Среди самых запомнившихся эпизодов 1910 года – и мои сеансы позирования художнику Жаку-Эмилю Бланшу, близко знакомому со всей интеллектуальной и художественной элитой, большому другу Пруста, – портрет Пруста, написанный Бланшем, стал значительным событием. Сеансы со мной проходили в том изящном доме в Пасси, где дедушка Бланша, психиатр, яростный противник насильственного лечения «безумцев» и предшественник Фрейда, принимал знаменитых пациентов: Гуно, Нерваля, Мопассана…
Никогда и нигде я не выгляжу такой ослепительной и воспламененной, как на этой многоцветной картине, где я изображена на пуантах, подняв руки, в костюме Жар-птицы, перед китайской ширмой, набросанной кистью импрессиониста. У той же ширмы, но более реалистическими мазками, Бланш нарисовал Нижинского в образе восточного танцора.
Наши спектакли стали доходными, и у нас опять появились деньги. Дягилев пригласил труппу отужинать в «Ларю» – знаменитом ресторане в доме номер три на площади Мадлен, на углу Королевской улицы. Там мы встретили Кокто и Мисю – они уже были близки.
Я уже рассказывала в «Моей жизни», как неистовый Жан Кокто мог нагрянуть к нам в любой момент и развлечь серией импровизированных каламбуров, играми в прятки или светскими сплетнями, перемежая все это блистательными взлетами философской мысли. Позднее Андре Бретон метко скажет о нем – его слова до сих пор вызывают у меня улыбку: «Целый коктейль по имени Кокто!»
В кафе на углу улиц Прованса и Шоссе д’Антен танцоры в перерывах между репетициями играли в белот. Я предпочитала бродить по Парижу с моими друзьями из «Клуба длинноусых». Так я и побывала в Нотр-Дам, на Эйфелевой башне, в Лувре… и еще во многих местах – может быть, не столь известных, но не менее легендарных.
Заново открыв для себя Теофиля Готье, французская интеллигенция наконец начала воспринимать балетное искусство всерьез, бросившись писать о нем статьи – как, например, Жид в совсем новом «Нувель Ревю Франсэз». Клодель еще будет сотрудничать с Идой Рубинштейн. Малларме сочинит для Дебюсси и Нижинского сюжет «Послеполуденного отдыха фавна». Анри Ален-Фурнье вспомнит о «Карнавале», когда будет писать свой роман «Большой Мольн».

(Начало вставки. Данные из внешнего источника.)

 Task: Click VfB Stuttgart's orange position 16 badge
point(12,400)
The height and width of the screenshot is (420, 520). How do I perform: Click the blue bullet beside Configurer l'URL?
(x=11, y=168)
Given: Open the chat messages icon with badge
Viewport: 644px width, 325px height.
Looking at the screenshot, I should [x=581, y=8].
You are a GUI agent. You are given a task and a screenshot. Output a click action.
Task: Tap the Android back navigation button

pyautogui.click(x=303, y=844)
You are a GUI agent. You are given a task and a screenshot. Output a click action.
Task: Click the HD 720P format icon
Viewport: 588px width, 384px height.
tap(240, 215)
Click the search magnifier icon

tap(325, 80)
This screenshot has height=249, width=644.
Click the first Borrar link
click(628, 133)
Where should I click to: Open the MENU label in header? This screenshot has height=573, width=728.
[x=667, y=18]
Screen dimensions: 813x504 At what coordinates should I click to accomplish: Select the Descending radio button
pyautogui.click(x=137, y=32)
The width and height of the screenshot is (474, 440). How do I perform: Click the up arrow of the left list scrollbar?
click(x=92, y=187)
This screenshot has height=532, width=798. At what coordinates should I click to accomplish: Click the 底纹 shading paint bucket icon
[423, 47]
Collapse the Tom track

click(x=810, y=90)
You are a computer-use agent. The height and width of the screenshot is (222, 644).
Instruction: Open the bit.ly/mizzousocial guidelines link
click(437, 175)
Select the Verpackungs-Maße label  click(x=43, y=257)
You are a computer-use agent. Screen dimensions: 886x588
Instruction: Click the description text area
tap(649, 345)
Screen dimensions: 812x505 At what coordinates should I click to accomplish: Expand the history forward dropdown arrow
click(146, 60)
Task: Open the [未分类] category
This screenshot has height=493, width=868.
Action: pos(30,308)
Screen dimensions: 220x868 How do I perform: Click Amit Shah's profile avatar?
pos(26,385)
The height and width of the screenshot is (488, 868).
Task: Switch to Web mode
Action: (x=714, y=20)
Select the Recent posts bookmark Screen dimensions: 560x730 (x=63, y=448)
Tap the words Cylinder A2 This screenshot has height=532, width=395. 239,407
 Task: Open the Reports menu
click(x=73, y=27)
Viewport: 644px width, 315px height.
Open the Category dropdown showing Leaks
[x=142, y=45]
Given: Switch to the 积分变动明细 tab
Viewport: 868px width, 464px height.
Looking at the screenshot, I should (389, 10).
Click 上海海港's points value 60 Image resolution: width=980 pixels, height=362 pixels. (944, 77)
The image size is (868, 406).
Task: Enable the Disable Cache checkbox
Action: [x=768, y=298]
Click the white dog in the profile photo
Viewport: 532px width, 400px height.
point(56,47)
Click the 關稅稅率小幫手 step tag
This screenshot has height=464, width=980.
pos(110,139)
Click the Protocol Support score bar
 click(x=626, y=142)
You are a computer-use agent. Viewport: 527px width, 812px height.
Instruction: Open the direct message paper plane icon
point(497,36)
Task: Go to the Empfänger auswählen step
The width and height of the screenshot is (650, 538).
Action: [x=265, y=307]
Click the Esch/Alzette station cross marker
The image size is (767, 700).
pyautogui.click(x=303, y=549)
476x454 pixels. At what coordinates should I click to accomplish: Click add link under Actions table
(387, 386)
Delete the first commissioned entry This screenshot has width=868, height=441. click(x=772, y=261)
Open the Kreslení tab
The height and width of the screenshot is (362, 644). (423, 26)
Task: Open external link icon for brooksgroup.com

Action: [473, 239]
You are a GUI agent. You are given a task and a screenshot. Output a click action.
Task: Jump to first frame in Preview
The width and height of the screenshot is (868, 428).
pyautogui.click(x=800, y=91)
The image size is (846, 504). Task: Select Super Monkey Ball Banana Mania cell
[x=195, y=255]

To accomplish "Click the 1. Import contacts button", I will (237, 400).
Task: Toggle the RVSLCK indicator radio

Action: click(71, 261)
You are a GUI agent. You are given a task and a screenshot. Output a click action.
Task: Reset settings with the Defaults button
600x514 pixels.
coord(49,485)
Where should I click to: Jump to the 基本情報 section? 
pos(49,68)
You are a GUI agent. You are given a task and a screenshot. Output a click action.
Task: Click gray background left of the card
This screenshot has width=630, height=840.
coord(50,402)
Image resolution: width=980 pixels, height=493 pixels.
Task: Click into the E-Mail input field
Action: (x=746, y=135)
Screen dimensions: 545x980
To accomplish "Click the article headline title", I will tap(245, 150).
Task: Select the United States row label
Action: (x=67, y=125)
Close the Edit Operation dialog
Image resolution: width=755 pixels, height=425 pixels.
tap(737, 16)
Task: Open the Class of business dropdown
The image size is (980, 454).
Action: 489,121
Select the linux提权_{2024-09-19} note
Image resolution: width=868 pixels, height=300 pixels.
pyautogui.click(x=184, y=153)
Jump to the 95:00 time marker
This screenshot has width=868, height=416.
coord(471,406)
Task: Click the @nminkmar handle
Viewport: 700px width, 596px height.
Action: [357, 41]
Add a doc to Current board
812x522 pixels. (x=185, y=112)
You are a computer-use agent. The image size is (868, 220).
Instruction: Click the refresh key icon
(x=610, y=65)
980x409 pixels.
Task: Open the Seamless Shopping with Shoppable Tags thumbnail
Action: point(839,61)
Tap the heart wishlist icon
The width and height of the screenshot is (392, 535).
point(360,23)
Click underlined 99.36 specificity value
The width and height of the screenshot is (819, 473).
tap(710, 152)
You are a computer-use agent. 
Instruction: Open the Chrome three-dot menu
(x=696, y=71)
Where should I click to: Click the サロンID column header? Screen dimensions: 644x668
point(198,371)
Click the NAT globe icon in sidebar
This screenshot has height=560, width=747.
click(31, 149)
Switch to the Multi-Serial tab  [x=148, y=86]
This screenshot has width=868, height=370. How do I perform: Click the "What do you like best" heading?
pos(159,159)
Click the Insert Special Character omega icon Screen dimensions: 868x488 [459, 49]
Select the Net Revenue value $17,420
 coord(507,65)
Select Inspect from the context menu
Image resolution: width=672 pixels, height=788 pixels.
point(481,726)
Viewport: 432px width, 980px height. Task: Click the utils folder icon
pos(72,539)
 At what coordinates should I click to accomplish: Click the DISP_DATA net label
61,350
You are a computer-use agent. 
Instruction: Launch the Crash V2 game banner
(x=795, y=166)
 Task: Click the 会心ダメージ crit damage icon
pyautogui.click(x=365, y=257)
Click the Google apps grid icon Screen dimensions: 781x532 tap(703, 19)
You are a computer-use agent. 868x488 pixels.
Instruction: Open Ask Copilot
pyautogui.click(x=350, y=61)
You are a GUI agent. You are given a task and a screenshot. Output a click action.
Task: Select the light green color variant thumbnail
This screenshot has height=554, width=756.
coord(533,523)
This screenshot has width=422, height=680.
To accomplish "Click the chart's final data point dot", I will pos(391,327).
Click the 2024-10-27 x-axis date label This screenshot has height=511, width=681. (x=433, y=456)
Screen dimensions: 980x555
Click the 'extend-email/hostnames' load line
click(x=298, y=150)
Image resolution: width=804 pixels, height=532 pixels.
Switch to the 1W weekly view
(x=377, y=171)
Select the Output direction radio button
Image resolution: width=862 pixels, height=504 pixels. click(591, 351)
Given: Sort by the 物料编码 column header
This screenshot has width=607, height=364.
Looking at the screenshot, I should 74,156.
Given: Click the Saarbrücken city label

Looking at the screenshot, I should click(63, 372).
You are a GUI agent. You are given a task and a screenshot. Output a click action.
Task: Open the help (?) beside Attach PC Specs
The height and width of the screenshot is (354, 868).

– Танец – предмет вовсе не из легких и каждому доступных, – говаривал Дягилев, цитируя древнегреческого мудреца Ксенофонта, – он достигает самых наивысших сфер всякого знания.
Дебюсси даже напишет однажды не без иронии в «Матэн»: «Сегодня об этом легком и фривольном развлечении ничего нельзя сказать, не встав сперва в важную ученую позу».